Dépasser le simple rodéo urbain
Pourquoi ai-je été curieux de découvrir Baby Driver ? D’une part, parce que Kevin Spacey et Jamie Foxx figuraient au casting. D’autre part, parce que je sais leur flair pour choisir les scénarios les plus porteurs. Enfin, parce que je connaissais la filmographie d’Edgar Wright tout comme sa capacité en tant que réalisateur à allier un humour élégant et des scènes d’action sachant servir une véritable histoire, et non seulement un semblant.
Autrement dit : si Baby driver offre effectivement des séquences énergisantes avec les moteurs qui ronflent, les bagarres entre gangsters et le sang qui gicle inopinément dans toutes les directions, on est loin, très loin du puits sans fond. L’interprétation du jeune Ansel Elgort (Nos étoiles contraires, trilogie Divergente), entouré par cette distribution de choix, est plutôt honnête. Surtout si l’on considère que son premier rôle va au-delà de son personnage.

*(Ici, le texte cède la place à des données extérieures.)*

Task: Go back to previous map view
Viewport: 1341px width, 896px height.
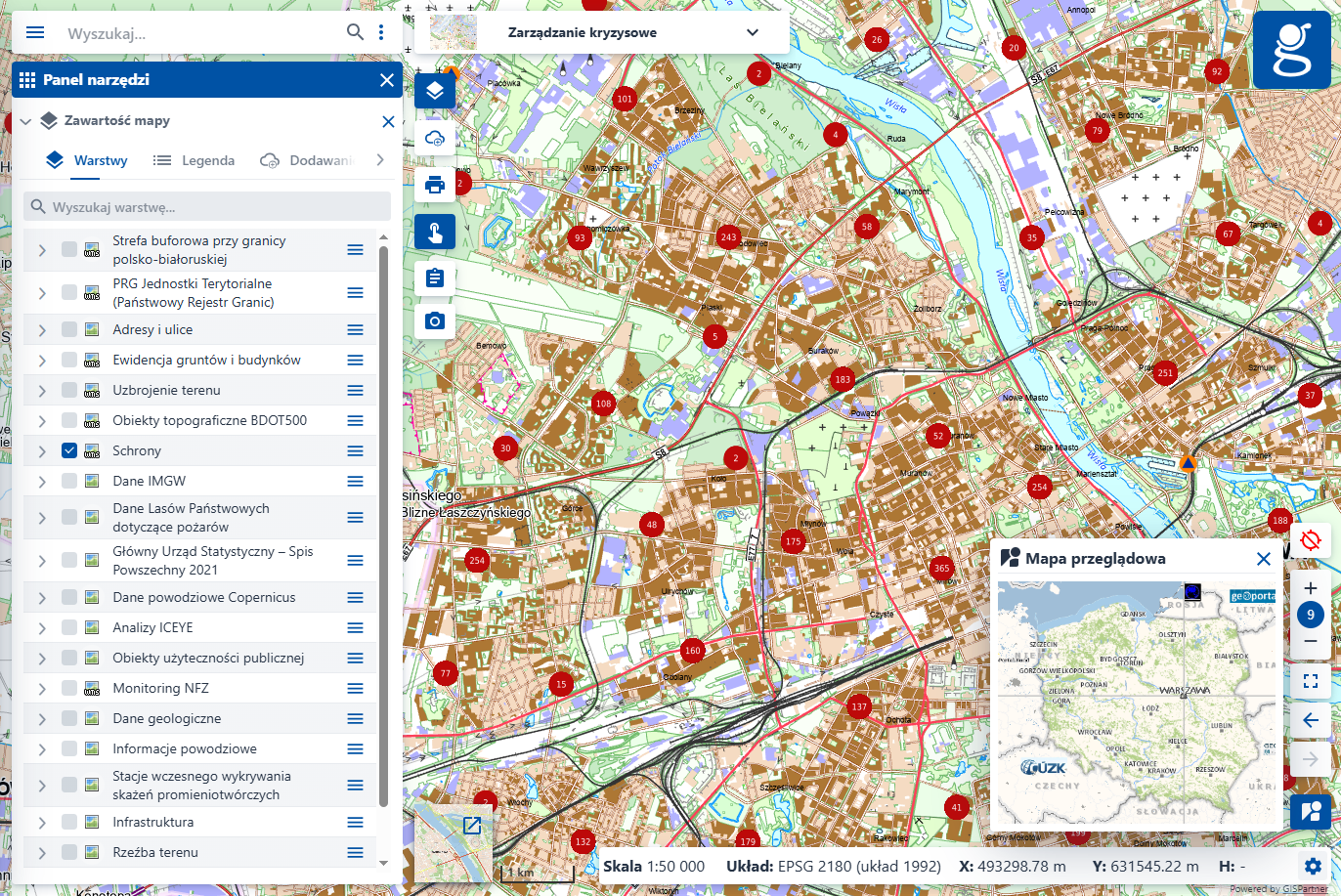Action: tap(1311, 720)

Baby Driver : servir un style qui se singularise
Et le style d’Edgar Wright va même plus loin : il surprend encore. Quelle autre plus belle récompense pour un réalisateur, pour tout artiste ? Dans Baby Driver, Edgar Wright réussit non seulement à préciser sa touche mais aussi à faire rimer révérence avec réinvention. Tel est le propre de la création, non ? Certaines scènes du film nous replongent ainsi dans le même esprit que celles devenues cultes de Pulp Fiction. En effet, Quentin Tarantino n’est jamais très loin dans les frasques mises en scène par Edgar Wright. Rappelons que les deux hommes ont déjà eu l’occasion de collaborer à l’occasion du projet Grindhouse, un dyptique d’épouvante sorti en 2007 et composé de Deathproof by Tarantino, ainsi que de Planet Horror signé par le cinéaste Robert Rodriguez.
Quand l’élève commence à égaler le maître, c’est donc avec finesse comique, perspectives. Et bien entendu, sur une bande originale extraordinairement riche et calée à la seconde près. Celle-ci va jusqu’à accompagner les mouvements métronomiques des mains qui entassent les liasses et les danses improvisées de Baby dans son appart de 50 m². Un vrai scénar’, un peu de Queen et d’Incredible Bongo Band, un casting conjuguant talent et détachement, une pointe de The Detroit Emeralds, de Brenda Holloway et de Young MC, une dérision faisant fusionner second degré et trente-sixième dessous déjanté : voilà quelques-uns des ingrédients qui font d’ores et déjà de Baby Driver un joli petit succès.